• [TASK DIRECTIONS] Revise the part of the material that begins with the line containing "624x1170 pixels." and ends with the line containing "Action: tap(113, 171)", replacing "Special" with "Deluxe" and keeping everything else the same. Give back only that part, without the pictures.

• [SUPPLIED ENTRIES]

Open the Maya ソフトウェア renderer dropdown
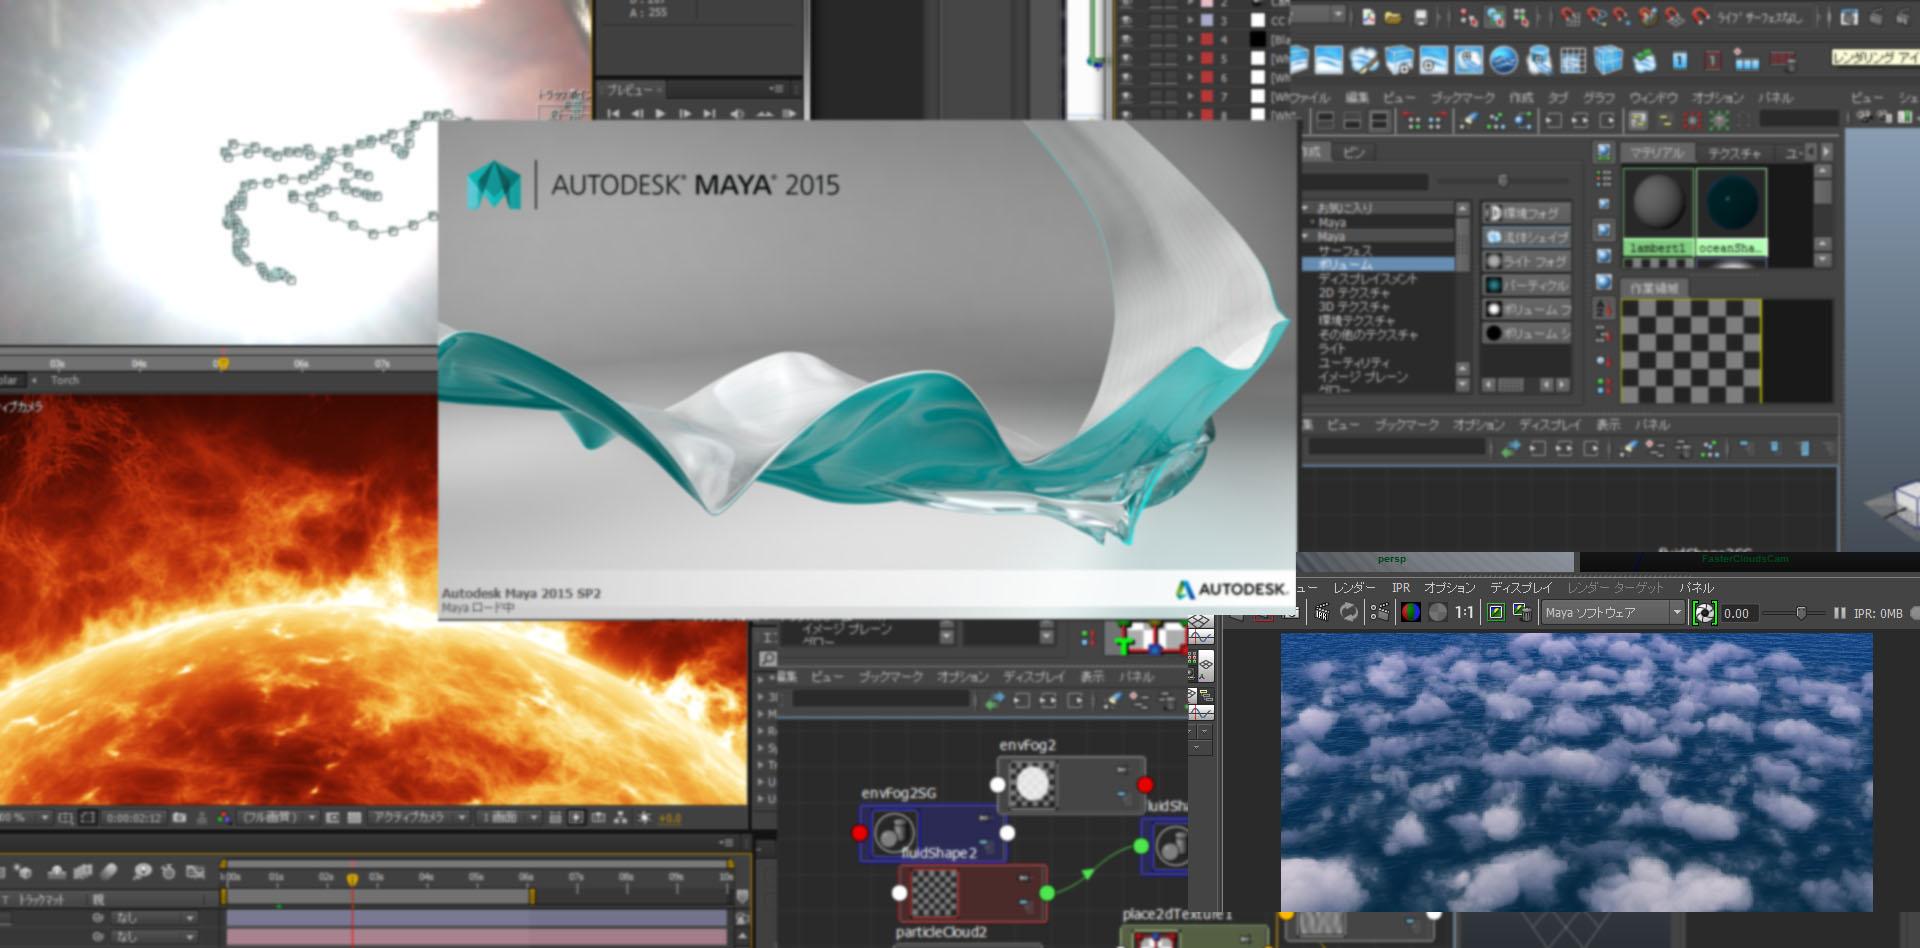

==

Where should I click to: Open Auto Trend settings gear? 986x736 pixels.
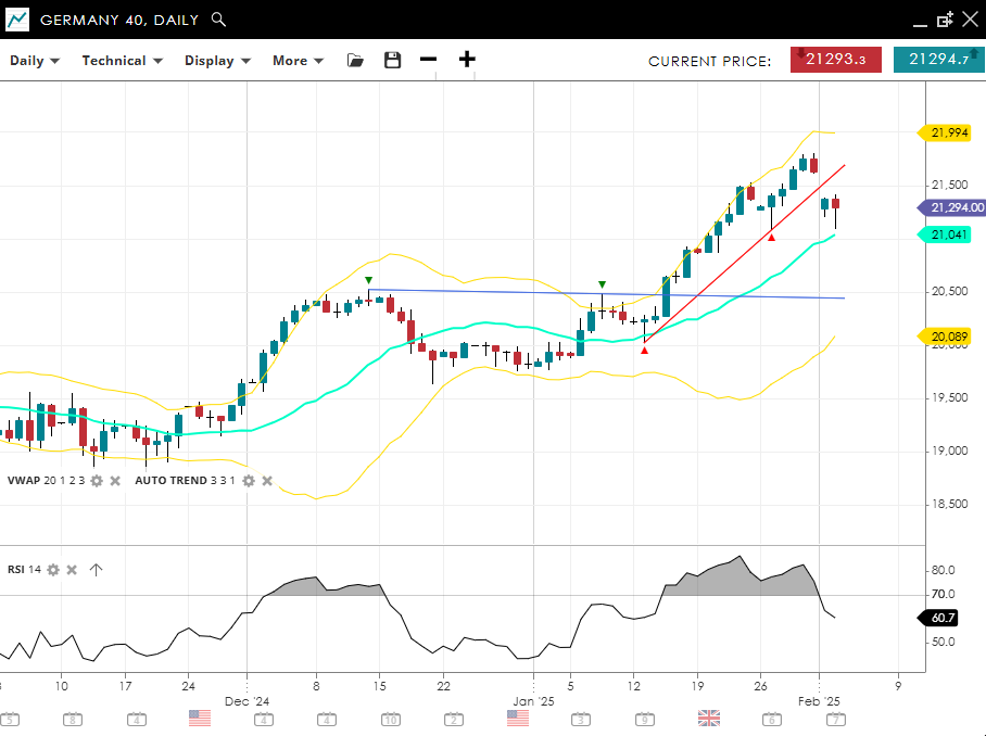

...

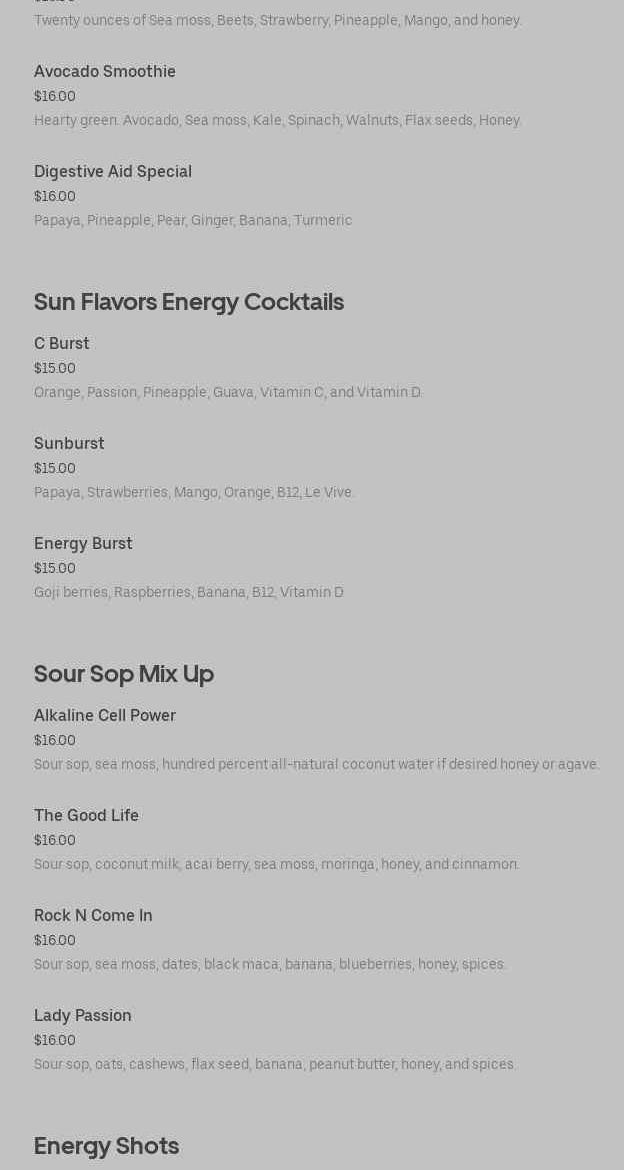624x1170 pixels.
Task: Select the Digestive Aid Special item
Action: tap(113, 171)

• [REPLY]
624x1170 pixels.
Task: Select the Digestive Aid Deluxe item
Action: tap(113, 171)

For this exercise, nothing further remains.